- [What this task involves]: Could you restate word for word the lines running from the one with "Given: Open the" to the end of the data, both ends included, but without pictures?

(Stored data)
------------
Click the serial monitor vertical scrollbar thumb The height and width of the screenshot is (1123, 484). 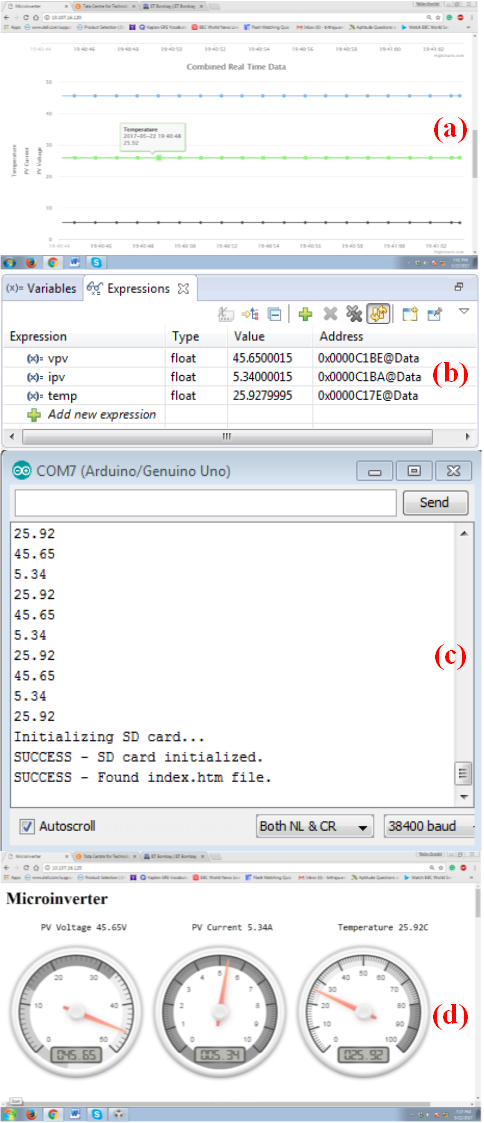point(463,773)
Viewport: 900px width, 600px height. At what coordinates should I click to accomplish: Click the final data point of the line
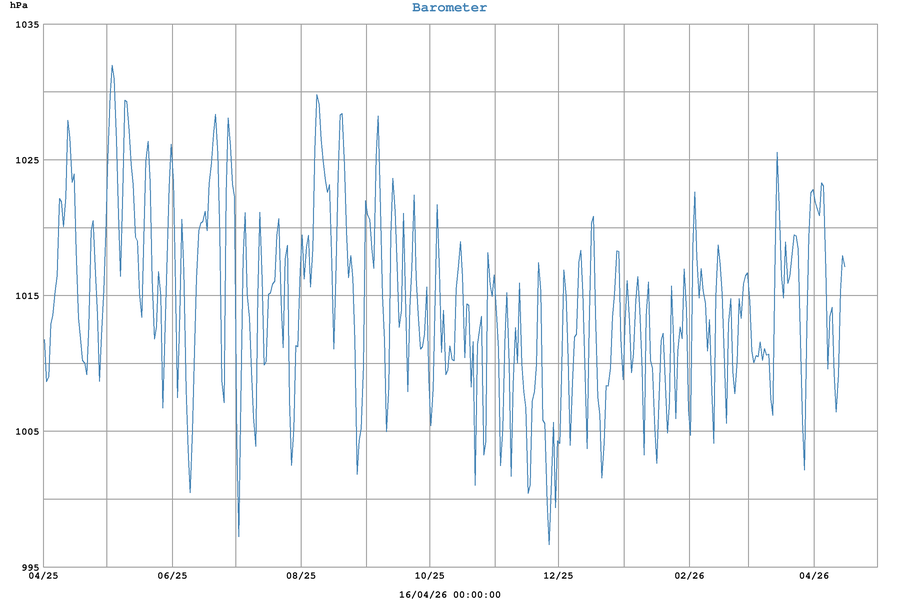[x=845, y=267]
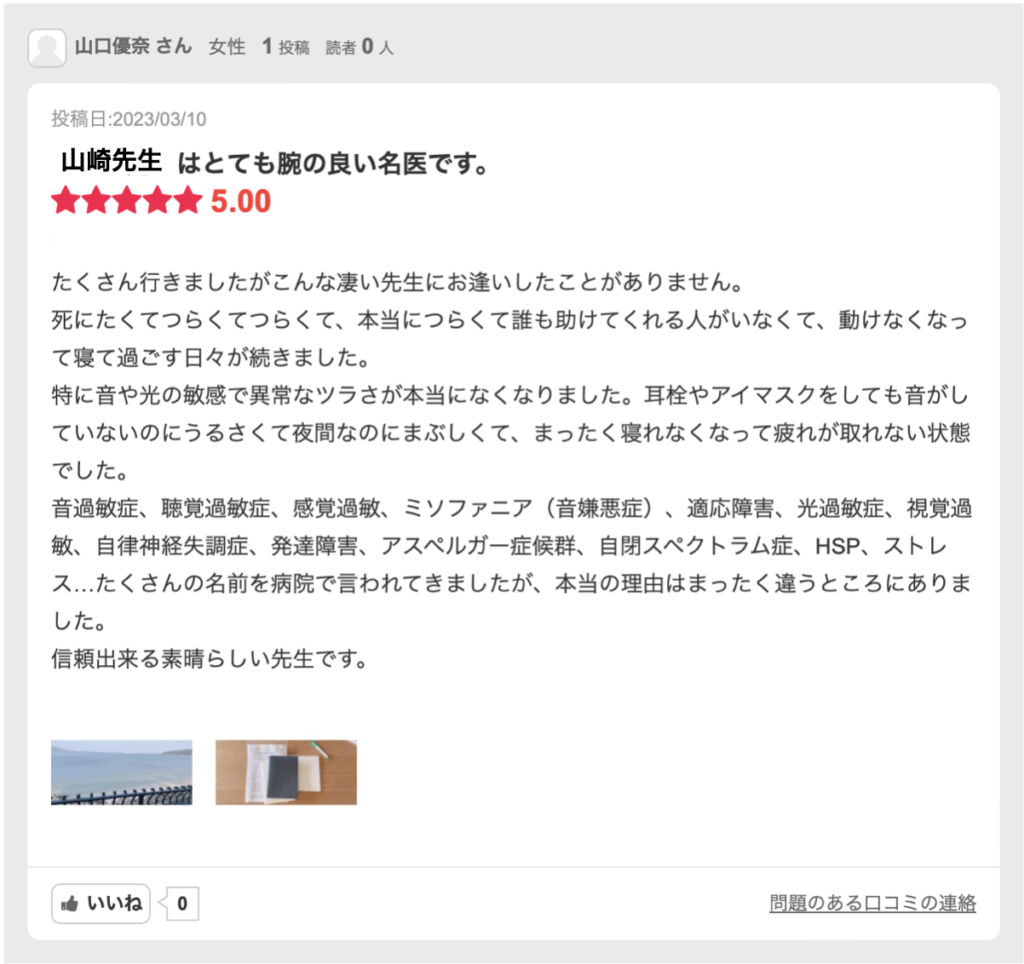The width and height of the screenshot is (1024, 964).
Task: Click the 女性 gender label
Action: tap(227, 47)
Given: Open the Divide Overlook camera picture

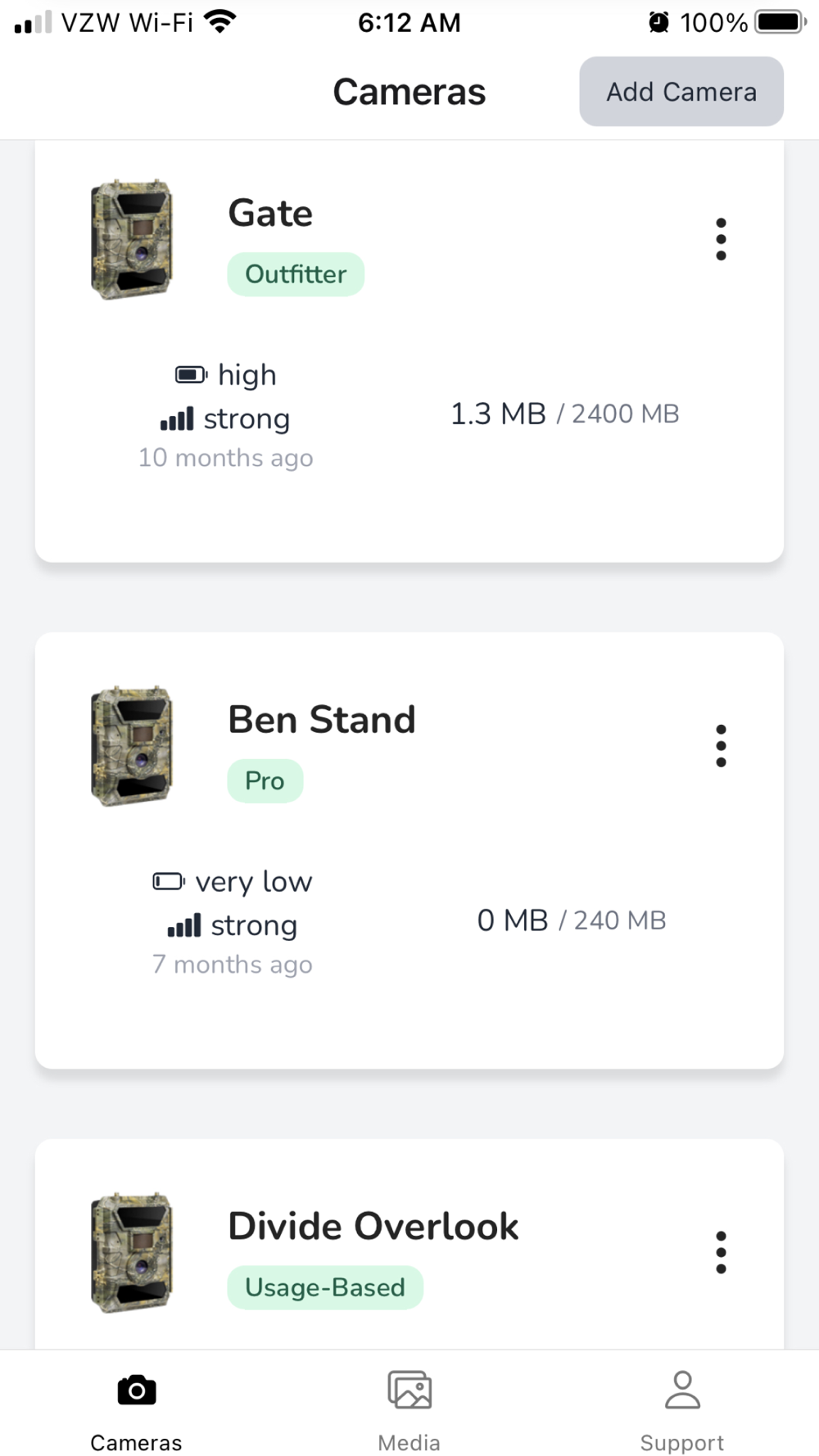Looking at the screenshot, I should (x=132, y=1252).
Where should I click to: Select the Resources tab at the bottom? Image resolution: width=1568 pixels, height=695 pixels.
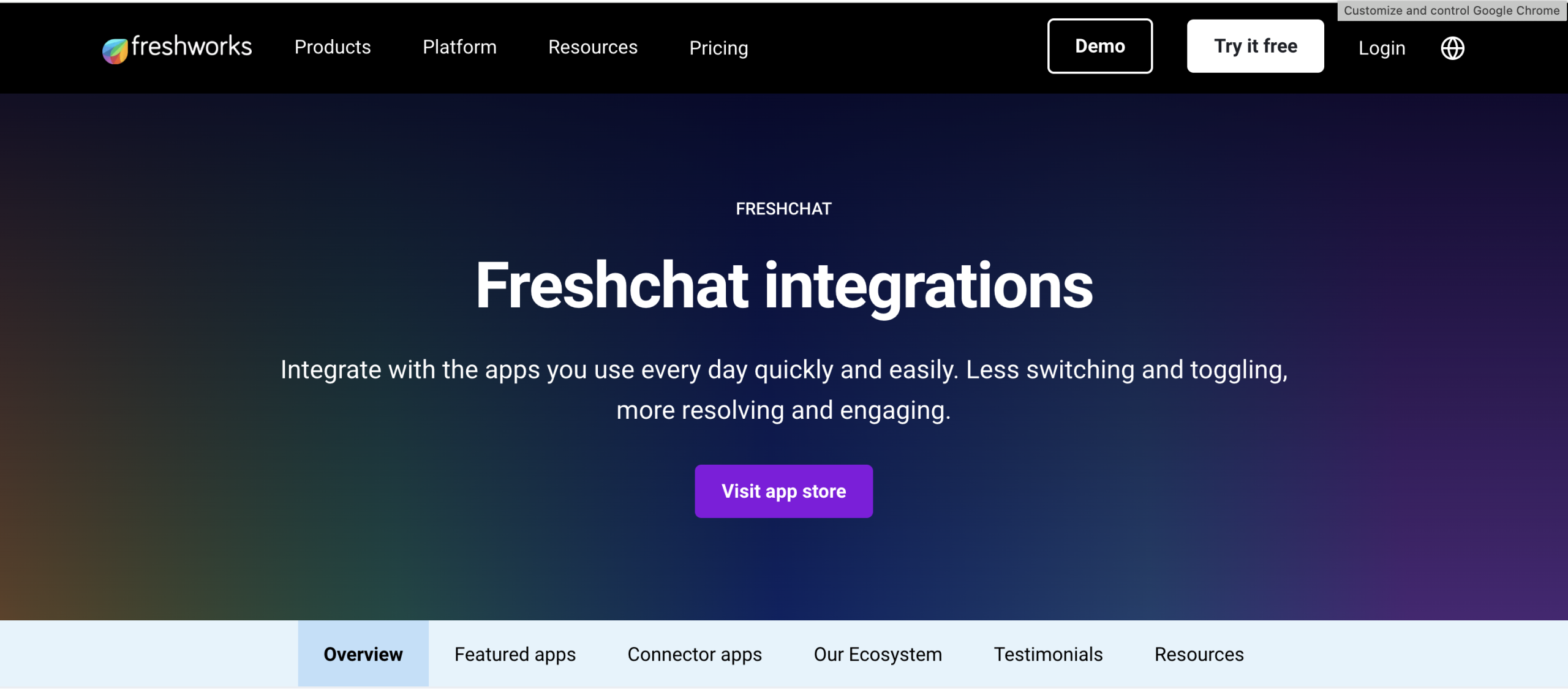[x=1199, y=654]
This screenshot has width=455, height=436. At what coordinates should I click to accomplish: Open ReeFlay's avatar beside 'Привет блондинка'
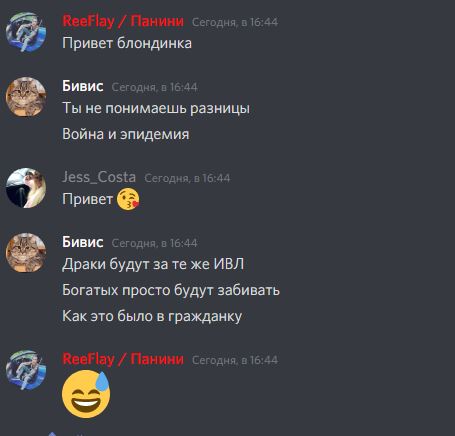[26, 32]
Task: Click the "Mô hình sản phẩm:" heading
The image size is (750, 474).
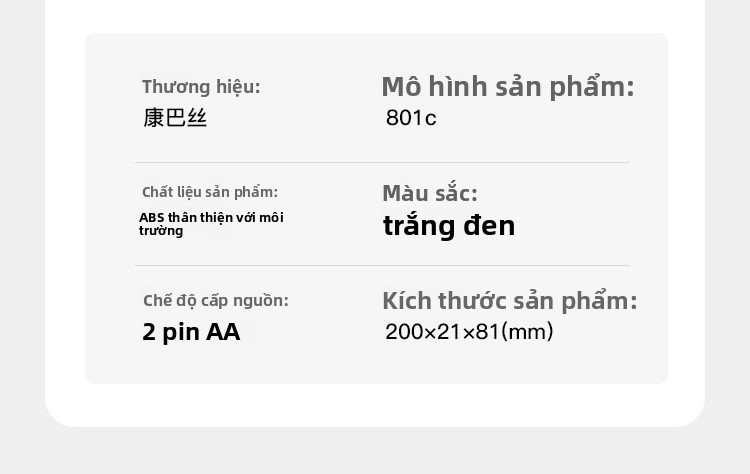Action: coord(507,87)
------------
- [Result of this task]:
Given: Open the Divide Overlook camera picture

Looking at the screenshot, I should (x=132, y=1252).
Where should I click to: Select the Resources tab at the bottom? Image resolution: width=1568 pixels, height=695 pixels.
[x=1199, y=654]
This screenshot has width=455, height=436. At what coordinates should I click to accomplish: Open ReeFlay's avatar beside 'Привет блондинка'
[26, 32]
Task: Click the "Mô hình sản phẩm:" heading
The image size is (750, 474).
Action: coord(507,87)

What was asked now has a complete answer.